I need help again, after pondering this for a while

If a and b are positive numbers, prove that
$\int^1_0 x^a(1-x)^b\ dx = \int^1_0 x^b(1-x)^a\ dx$
I think I should make $u = 1 - x$ and $x = 1 - u$ , then I get:
$-\int^1_0 u^b(1-u)^a\ du$
However, I have been stuck here for a while.
I don't know how to get rid of the negative nor how to substitute in back x without messing it back up.

**tonio** · February 8th 2010, 06:15 PM

Originally Posted by Lord Voldemort

I need help again, after pondering this for a while

If a and b are positive numbers, prove that
$\int^1_0 x^a(1-x)^b\ dx = \int^1_0 x^b(1-x)^a\ dx$
I think I should make $u = 1 - x$ and $x = 1 - u$ , then I get:
$-\int^1_0 u^b(1-u)^a\ du$

This is almost correct, but after the substitution $u=1-x$ , the integral limits get reversed: $x=0\Longrightarrow u=1\,,\,\,x=1\Longrightarrow u=0$ , so all is fine but the last integral's lower limit is 1 and the upper one is 0.

Tonio

However, I have been stuck here for a while.
I don't know how to get rid of the negative nor how to substitute in back x without messing it back up.

.

**Lord Voldemort** · February 8th 2010, 06:26 PM

Thanks!

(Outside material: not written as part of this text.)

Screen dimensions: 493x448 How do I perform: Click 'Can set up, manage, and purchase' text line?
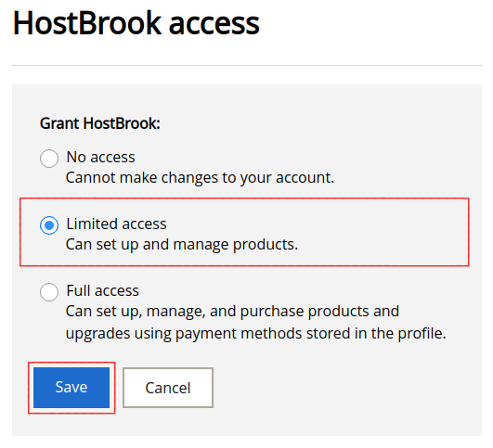[x=232, y=312]

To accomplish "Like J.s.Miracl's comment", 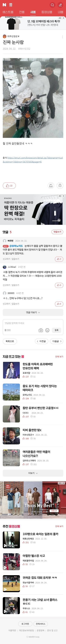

I just realized that after dinner. Funny how taking a break can make things clear. But the first is in terms of x and the second is in terms of u, and u is something in terms of x, so I don't understand how I can say this is complete at this point...

**tonio** · February 8th 2010, 06:32 PM

Originally Posted by Lord Voldemort

Thanks! I just realized that after dinner. Funny how taking a break can make things clear. But the first is in terms of x and the second is in terms of u, and u is something in terms of x, so I don't understand how I can say this is complete at this point...

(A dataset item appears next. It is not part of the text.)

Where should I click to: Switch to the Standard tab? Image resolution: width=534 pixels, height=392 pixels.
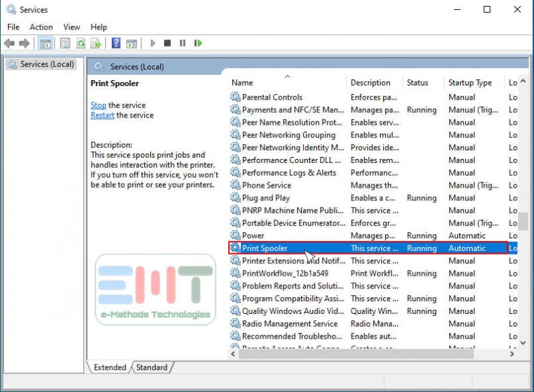(152, 367)
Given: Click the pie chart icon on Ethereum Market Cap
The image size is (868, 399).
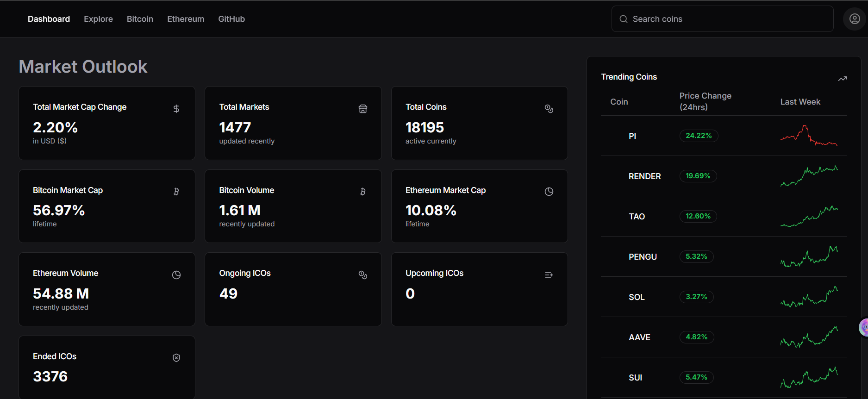Looking at the screenshot, I should pyautogui.click(x=549, y=192).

Instead of writing "u" in the last integral, after substituing, just write "x"...what's the difference ?!

Tonio

**drumist** · February 8th 2010, 06:47 PM

Remember that the variable used in an integral is essentially a "dummy" variable. For example, evaluating a simple integral like this:

$\int_0^1 x^2 \, dx = \left[ \frac{x^3}{3} \right]_0^1 = \frac{1}{3}$

So, what we notice here is that the result doesn't depend on x at all. That whole integral equals 1/3. Therefore, you could change that x to any other variable and get the same result:

$\int_0^1 u^2 \, du = \left[ \frac{u^3}{3} \right]_0^1 = \frac{1}{3}$

or even

$\int_0^1 \phi^2 \, d\phi = \left[ \frac{\phi^3}{3} \right]_0^1 = \frac{1}{3}$

That's why the variable used doesn't matter.

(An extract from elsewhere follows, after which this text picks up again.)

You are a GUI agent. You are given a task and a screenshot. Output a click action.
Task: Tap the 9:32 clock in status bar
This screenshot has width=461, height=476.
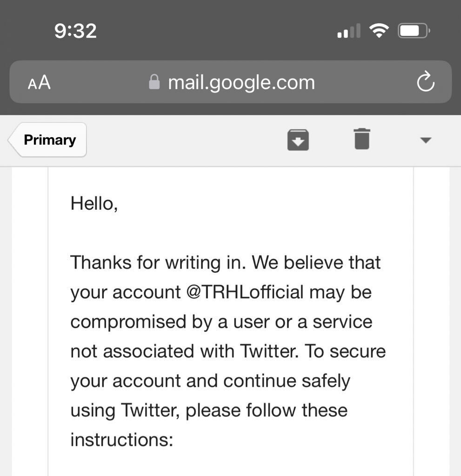75,31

So, in summary, we can say:

$\int_0^1 x^2 \, dx = \int_0^1 u^2 \, du = \int_0^1 \phi^2 \, d\phi = \cdots$

**Lord Voldemort** · February 8th 2010, 06:57 PM

Well, I just thought that because I was trying to equate something then changing up variables between equations wouldn't be such a great idea. But I suppose. Could you verify my answer on this problem as well?

Evaluate $\int^a_0 x\sqrt{a^2-x^2}\ dx$
Let $u = a^2 - x^2$ . Then $du = -2x$
$1/2{\int^{a^2}_0 \sqrt{u}\ dx}$
$\frac{{u^{3/2}}}{3}$ evaluated from 0 to $a^2$ .
$\frac{[{{{a^2 - x^2}}]^{3/2}}}{3}$ evaluated from 0 to $a^2$ .
$\frac{1}{3}a^3[(1-a^2)^{\frac{3}{2}}-1]$

@ drumist: Isn't that equivalent to using x = 1 - x for the substitution? I feel I don't understand this fully

(if you substitute u = x in the end I mean)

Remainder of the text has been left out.